- What the task asks
The required output is the lines below from the line containing "Instruction: Zoom the" to the line containing "The width and height of the screenshot is (264, 571).", inclusive, retyped exactly. No other lines belong in it.

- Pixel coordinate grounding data
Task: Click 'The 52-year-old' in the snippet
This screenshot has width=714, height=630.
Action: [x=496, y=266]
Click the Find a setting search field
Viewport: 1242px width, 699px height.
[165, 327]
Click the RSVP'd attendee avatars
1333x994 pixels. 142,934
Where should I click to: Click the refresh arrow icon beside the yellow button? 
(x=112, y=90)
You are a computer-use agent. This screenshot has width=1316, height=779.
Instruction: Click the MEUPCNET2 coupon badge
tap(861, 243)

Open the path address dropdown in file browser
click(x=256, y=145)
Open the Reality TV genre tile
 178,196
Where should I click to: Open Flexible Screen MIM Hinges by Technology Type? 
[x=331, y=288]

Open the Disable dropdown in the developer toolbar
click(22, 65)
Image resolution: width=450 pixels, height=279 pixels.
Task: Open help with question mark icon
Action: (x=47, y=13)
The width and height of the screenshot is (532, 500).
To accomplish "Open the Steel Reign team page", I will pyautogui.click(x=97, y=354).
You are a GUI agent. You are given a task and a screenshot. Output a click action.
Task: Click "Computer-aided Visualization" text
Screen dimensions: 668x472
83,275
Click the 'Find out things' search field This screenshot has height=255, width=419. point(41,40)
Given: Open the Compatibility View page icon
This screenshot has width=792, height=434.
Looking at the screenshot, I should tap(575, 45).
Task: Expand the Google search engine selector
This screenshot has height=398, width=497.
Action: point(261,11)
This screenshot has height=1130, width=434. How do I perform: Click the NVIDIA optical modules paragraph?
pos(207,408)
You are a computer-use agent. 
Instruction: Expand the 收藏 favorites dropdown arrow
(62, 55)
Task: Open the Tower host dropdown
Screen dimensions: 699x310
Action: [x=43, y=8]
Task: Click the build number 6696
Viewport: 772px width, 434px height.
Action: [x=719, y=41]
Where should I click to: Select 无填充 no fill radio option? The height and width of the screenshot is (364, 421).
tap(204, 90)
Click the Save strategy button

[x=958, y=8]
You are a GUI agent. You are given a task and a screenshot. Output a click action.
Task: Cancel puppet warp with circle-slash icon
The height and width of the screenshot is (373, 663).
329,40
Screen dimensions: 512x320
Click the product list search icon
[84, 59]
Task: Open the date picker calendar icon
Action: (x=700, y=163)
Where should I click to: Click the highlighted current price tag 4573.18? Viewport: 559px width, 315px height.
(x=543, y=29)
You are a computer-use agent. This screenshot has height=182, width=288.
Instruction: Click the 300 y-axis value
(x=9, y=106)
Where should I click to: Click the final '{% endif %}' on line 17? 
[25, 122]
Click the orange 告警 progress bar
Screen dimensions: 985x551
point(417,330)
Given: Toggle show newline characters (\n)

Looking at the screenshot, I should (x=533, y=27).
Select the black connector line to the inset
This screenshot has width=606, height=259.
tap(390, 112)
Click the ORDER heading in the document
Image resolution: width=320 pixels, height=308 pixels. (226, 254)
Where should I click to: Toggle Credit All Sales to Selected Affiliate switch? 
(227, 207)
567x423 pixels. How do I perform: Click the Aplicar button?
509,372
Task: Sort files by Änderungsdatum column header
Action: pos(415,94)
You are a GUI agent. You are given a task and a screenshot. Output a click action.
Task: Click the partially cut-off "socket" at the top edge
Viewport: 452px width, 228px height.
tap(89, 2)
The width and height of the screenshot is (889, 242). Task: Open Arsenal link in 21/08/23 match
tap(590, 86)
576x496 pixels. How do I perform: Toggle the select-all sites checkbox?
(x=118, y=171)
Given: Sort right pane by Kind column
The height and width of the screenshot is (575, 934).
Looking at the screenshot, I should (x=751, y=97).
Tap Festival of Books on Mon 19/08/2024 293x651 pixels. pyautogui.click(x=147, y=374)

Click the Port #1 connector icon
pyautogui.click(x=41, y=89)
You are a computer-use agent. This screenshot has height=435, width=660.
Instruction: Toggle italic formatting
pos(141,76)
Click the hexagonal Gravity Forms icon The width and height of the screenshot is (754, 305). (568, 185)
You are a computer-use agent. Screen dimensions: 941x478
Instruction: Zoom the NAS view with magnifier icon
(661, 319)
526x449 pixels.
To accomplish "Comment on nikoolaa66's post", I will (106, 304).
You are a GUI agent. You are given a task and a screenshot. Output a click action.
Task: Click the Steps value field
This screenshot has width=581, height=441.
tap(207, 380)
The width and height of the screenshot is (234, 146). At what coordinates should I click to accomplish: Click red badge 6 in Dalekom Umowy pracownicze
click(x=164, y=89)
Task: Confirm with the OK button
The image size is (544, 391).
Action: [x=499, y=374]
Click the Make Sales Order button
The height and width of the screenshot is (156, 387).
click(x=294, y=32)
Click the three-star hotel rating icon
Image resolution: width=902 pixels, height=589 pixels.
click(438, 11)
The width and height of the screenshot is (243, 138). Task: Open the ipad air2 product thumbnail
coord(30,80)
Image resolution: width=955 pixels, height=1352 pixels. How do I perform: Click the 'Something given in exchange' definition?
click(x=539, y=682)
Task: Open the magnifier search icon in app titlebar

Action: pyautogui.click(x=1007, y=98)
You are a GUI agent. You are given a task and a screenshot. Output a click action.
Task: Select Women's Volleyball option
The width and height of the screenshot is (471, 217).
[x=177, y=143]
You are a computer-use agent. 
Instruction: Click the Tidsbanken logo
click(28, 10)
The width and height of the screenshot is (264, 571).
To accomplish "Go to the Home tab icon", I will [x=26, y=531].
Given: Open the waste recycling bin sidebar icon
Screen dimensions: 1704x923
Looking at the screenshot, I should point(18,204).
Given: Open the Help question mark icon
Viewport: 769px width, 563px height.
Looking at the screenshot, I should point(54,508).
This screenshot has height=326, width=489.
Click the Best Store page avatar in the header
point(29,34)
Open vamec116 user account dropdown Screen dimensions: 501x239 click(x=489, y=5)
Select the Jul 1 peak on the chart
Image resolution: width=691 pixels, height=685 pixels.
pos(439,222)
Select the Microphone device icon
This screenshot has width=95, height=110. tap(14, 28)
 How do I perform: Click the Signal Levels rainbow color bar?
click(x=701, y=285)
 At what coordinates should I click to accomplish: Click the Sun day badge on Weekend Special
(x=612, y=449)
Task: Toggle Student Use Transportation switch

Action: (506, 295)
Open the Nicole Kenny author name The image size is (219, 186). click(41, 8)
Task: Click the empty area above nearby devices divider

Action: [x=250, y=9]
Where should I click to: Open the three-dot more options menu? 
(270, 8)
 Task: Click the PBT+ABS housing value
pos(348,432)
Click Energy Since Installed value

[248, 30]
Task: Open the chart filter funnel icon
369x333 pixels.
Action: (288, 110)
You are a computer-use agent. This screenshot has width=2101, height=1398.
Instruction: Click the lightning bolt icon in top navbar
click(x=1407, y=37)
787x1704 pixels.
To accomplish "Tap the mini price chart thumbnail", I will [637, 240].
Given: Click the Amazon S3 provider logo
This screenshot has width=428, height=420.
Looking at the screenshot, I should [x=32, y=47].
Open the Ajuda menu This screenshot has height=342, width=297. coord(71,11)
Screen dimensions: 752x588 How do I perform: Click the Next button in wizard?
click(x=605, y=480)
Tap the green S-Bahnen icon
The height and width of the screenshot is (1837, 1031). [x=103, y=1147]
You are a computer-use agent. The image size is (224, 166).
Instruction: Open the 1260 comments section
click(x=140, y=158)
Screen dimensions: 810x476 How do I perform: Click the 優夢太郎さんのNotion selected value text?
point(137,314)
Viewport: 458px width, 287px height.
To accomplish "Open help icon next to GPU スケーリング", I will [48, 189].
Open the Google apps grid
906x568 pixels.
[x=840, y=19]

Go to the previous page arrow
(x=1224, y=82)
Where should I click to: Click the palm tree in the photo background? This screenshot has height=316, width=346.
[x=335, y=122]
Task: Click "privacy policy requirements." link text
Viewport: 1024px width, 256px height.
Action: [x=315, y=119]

- Solution to the problem
Instruction: Zoom the NAS view with magnifier icon
(661, 319)
526x449 pixels.
To accomplish "Comment on nikoolaa66's post", I will (106, 304).
You are a GUI agent. You are given a task and a screenshot. Output a click action.
Task: Click the Steps value field
This screenshot has width=581, height=441.
tap(207, 380)
The width and height of the screenshot is (234, 146). At what coordinates should I click to accomplish: Click red badge 6 in Dalekom Umowy pracownicze
click(x=164, y=89)
Task: Confirm with the OK button
The image size is (544, 391).
Action: [x=499, y=374]
Click the Make Sales Order button
The height and width of the screenshot is (156, 387).
click(x=294, y=32)
Click the three-star hotel rating icon
Image resolution: width=902 pixels, height=589 pixels.
click(438, 11)
The width and height of the screenshot is (243, 138). Task: Open the ipad air2 product thumbnail
coord(30,80)
Image resolution: width=955 pixels, height=1352 pixels. How do I perform: Click the 'Something given in exchange' definition?
click(x=539, y=682)
Task: Open the magnifier search icon in app titlebar

Action: pyautogui.click(x=1007, y=98)
You are a GUI agent. You are given a task and a screenshot. Output a click action.
Task: Select Women's Volleyball option
The width and height of the screenshot is (471, 217).
[x=177, y=143]
You are a computer-use agent. 
Instruction: Click the Tidsbanken logo
click(28, 10)
The width and height of the screenshot is (264, 571).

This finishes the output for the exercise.